## What this task involves
Output all of the entries beneath, exactly as written.

## Dataset entries
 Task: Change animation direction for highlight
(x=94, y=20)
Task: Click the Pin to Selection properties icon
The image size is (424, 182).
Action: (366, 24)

## Written response
 Task: Change animation direction for highlight
(x=94, y=20)
Task: Click the Pin to Selection properties icon
The image size is (424, 182).
Action: (366, 24)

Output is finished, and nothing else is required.